_What is needed_. In the data running from the line that contains "Click the plus-square" through the line that contains "will click(x=1064, y=97).", substitute "interface agent" for "GUI agent" wherever it occurs and reproduce only those lines, otherwise unchanged.
::::
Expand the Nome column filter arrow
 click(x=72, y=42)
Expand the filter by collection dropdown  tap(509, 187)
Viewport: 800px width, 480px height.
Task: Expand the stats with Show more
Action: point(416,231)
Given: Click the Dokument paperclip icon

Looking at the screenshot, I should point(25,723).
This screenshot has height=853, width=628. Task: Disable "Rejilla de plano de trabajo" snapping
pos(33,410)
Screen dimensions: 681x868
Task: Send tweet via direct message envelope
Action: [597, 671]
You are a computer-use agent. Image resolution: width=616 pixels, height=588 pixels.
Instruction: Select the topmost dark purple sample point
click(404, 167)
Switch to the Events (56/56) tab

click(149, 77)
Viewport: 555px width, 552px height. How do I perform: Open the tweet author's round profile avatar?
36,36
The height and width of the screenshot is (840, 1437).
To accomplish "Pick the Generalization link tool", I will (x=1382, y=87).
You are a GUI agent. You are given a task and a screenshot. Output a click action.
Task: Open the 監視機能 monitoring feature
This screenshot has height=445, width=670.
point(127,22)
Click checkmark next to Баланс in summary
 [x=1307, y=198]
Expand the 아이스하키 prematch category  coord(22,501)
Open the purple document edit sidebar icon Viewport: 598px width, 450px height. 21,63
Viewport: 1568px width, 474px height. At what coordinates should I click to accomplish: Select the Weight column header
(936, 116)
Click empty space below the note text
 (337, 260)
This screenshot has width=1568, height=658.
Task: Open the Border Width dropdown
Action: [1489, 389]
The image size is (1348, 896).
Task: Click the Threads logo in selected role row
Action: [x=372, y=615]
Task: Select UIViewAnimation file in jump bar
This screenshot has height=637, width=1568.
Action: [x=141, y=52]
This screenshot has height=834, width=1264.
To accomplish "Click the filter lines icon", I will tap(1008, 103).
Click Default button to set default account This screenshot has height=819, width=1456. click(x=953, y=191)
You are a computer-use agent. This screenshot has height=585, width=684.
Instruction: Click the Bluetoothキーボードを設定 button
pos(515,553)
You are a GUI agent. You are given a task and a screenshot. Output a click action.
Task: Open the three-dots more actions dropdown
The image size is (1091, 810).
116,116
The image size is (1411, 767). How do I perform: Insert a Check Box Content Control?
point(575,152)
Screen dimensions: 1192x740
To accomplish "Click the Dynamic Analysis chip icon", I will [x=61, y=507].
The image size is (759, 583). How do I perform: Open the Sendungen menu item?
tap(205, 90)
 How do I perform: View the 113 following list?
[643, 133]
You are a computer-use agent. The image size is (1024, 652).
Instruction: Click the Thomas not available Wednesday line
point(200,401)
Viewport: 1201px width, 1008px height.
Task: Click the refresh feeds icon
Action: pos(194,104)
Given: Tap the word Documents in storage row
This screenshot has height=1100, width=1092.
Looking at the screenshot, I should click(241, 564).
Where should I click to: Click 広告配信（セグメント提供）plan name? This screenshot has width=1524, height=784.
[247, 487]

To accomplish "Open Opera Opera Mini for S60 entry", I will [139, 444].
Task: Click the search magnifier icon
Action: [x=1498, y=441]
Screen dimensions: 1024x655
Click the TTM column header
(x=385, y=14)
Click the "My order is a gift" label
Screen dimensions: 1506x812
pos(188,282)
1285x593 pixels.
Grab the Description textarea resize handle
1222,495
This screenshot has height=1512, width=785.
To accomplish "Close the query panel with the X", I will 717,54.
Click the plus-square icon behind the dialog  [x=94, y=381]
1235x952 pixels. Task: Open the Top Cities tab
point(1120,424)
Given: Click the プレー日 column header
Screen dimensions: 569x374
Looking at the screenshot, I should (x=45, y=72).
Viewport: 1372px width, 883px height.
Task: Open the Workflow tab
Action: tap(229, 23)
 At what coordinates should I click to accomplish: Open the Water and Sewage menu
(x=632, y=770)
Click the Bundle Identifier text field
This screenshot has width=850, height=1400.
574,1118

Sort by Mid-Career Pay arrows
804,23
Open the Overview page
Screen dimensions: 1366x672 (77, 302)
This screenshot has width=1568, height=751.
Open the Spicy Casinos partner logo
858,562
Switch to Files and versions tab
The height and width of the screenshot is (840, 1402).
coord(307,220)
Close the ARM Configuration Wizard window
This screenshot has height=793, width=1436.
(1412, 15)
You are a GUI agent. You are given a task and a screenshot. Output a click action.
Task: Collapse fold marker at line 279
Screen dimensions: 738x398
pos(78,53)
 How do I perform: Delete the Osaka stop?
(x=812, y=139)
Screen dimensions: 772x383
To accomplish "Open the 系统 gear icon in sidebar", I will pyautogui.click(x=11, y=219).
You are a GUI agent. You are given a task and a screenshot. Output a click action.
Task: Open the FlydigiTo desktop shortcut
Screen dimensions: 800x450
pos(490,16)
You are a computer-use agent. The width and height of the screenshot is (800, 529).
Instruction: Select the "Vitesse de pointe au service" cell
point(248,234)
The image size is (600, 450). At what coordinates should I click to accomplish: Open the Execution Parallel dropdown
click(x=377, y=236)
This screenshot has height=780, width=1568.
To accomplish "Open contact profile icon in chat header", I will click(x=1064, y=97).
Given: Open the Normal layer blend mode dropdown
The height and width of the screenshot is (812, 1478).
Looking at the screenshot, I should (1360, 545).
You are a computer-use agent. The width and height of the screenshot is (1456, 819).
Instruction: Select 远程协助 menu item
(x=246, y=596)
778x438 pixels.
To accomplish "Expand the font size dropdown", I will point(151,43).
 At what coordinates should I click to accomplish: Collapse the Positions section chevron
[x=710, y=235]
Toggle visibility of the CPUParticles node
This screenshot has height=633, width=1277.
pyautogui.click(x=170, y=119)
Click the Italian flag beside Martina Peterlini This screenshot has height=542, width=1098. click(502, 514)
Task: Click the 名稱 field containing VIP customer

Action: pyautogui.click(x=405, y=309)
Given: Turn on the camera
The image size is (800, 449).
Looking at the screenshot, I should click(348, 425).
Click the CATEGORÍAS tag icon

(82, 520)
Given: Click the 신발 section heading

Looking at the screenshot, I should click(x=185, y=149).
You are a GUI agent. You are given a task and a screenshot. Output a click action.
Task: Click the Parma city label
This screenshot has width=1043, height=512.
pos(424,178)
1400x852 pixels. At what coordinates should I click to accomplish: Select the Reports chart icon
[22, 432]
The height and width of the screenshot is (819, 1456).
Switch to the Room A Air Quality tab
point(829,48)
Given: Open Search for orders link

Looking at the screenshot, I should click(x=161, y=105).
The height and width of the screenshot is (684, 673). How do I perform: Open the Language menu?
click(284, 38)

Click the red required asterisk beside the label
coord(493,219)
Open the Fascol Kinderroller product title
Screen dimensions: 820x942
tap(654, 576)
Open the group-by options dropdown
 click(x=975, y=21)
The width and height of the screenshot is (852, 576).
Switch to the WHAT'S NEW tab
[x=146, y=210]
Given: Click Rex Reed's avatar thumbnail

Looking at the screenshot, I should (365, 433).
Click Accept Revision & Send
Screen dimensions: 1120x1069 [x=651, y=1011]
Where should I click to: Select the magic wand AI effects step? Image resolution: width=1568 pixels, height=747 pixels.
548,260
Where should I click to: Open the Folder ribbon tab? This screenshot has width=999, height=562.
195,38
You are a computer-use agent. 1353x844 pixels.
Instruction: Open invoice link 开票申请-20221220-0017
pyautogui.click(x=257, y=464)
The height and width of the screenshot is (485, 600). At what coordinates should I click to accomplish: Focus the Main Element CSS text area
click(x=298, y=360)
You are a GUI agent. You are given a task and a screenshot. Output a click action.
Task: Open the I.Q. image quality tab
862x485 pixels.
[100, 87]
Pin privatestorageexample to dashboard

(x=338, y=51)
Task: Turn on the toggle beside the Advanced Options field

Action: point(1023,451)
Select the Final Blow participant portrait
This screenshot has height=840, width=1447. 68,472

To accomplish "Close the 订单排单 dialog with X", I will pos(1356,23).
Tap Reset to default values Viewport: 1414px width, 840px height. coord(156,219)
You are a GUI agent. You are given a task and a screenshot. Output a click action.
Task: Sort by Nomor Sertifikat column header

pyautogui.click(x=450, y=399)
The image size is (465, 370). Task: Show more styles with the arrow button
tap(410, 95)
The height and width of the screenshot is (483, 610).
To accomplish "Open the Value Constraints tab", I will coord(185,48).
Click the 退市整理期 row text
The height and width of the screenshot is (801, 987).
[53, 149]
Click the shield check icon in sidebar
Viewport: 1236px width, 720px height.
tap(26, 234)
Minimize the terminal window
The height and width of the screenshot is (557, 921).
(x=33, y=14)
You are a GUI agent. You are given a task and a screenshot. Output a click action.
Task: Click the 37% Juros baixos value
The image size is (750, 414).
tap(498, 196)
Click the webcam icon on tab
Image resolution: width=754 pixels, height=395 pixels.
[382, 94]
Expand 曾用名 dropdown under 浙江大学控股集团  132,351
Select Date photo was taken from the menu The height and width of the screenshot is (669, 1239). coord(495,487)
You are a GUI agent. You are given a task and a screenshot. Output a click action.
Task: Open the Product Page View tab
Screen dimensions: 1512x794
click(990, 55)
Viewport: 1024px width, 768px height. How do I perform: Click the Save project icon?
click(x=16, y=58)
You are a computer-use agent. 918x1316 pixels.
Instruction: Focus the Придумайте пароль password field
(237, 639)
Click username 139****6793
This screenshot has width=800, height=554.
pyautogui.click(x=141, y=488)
::::
_Response_.
Click the plus-square icon behind the dialog  [x=94, y=381]
1235x952 pixels. Task: Open the Top Cities tab
point(1120,424)
Given: Click the プレー日 column header
Screen dimensions: 569x374
Looking at the screenshot, I should (x=45, y=72).
Viewport: 1372px width, 883px height.
Task: Open the Workflow tab
Action: tap(229, 23)
 At what coordinates should I click to accomplish: Open the Water and Sewage menu
(x=632, y=770)
Click the Bundle Identifier text field
This screenshot has width=850, height=1400.
574,1118

Sort by Mid-Career Pay arrows
804,23
Open the Overview page
Screen dimensions: 1366x672 (77, 302)
This screenshot has width=1568, height=751.
Open the Spicy Casinos partner logo
858,562
Switch to Files and versions tab
The height and width of the screenshot is (840, 1402).
coord(307,220)
Close the ARM Configuration Wizard window
This screenshot has height=793, width=1436.
(1412, 15)
You are a interface agent. You are given a task and a screenshot. Output a click action.
Task: Collapse fold marker at line 279
Screen dimensions: 738x398
pos(78,53)
 How do I perform: Delete the Osaka stop?
(x=812, y=139)
Screen dimensions: 772x383
To accomplish "Open the 系统 gear icon in sidebar", I will pyautogui.click(x=11, y=219).
You are a interface agent. You are given a task and a screenshot. Output a click action.
Task: Open the FlydigiTo desktop shortcut
Screen dimensions: 800x450
pos(490,16)
You are a computer-use agent. The width and height of the screenshot is (800, 529).
Instruction: Select the "Vitesse de pointe au service" cell
point(248,234)
The image size is (600, 450). At what coordinates should I click to accomplish: Open the Execution Parallel dropdown
click(x=377, y=236)
This screenshot has height=780, width=1568.
To accomplish "Open contact profile icon in chat header", I will click(x=1064, y=97).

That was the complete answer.